Policy

Sunshine Act: CMS explains why textbooks and journals need to be reported

Last October, dozens of professional societies and other organizations, including the American Academy of Family Physicians, American College of Cardiology and the American Medical Association, sent a letter to Secretary Kathleen Sebelius, Secretary of the Department of Health and Human Services, expressing concern over medical journals and textbooks having to be reported under the Sunshine […]

Last October, dozens of professional societies and other organizations, including the American Academy of Family Physicians, American College of Cardiology and the American Medical Association, sent a letter to Secretary Kathleen Sebelius, Secretary of the Department of Health and Human Services, expressing concern over medical journals and textbooks having to be reported under the Sunshine Act. In November, 23 members of Congress submitted their own letter with the same request.

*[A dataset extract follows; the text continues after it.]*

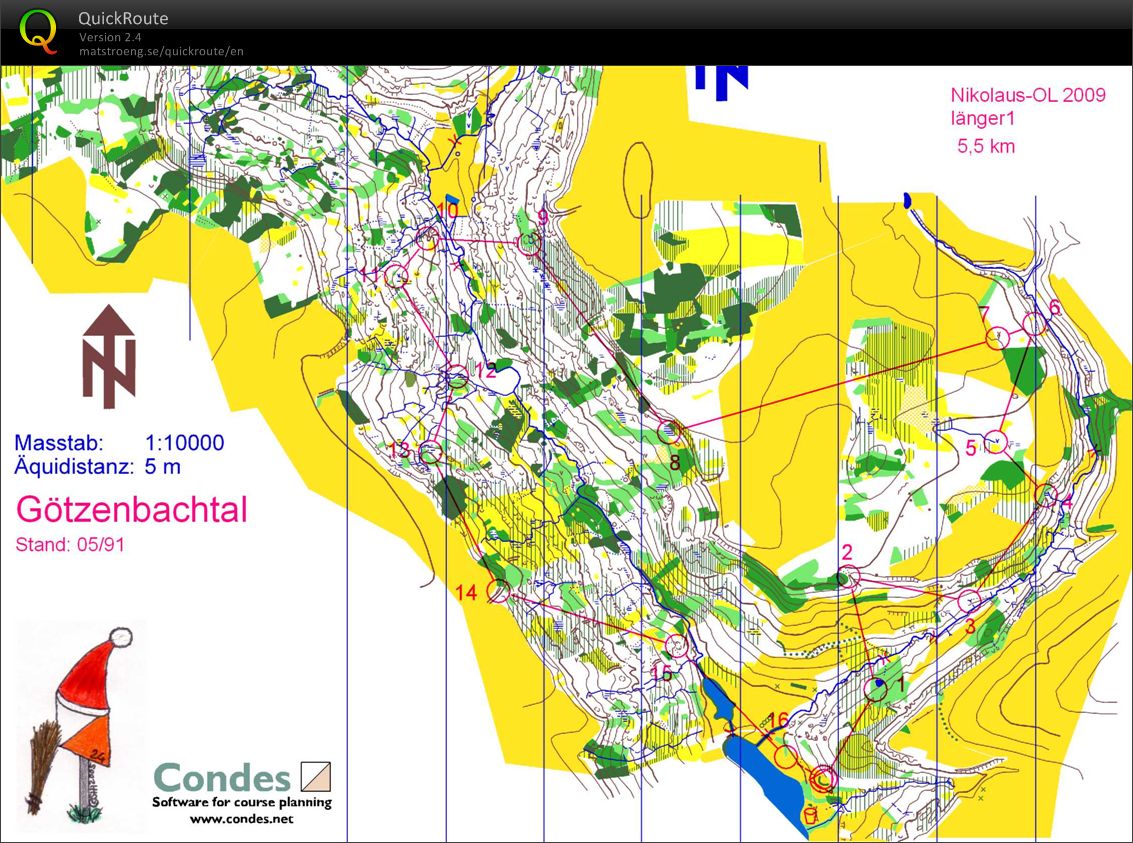Click the Masstab 1:10000 scale text
Image resolution: width=1133 pixels, height=843 pixels.
tap(119, 443)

In the letter, these organizations expressed that peer reviewed medical journals, medical textbooks and reprints of clinical journal articles should be exempt from reporting biopharmaceutical and medical technology companies as payments made to physicians.

In mid-January, CMS responded with a new clarification on the Sunshine Act, stating that textbooks and reprints of medical journal articles are not exempt from reporting. CMS Administrator Marilyn Tavenner says while textbooks and journal article reprints “may have downstream benefits for a patient, we believe they are not directly beneficial to patients nor are they intended for patient use…as required by the statutory exclusion.”

Partners for Healthy Dialogues believes educational materials, such as journal article reprints and medical textbooks, are a way that physicians stay current on cutting-edge medical science, to the direct benefit of patients, who expect their physicians to prescribe best treatments for their medical needs.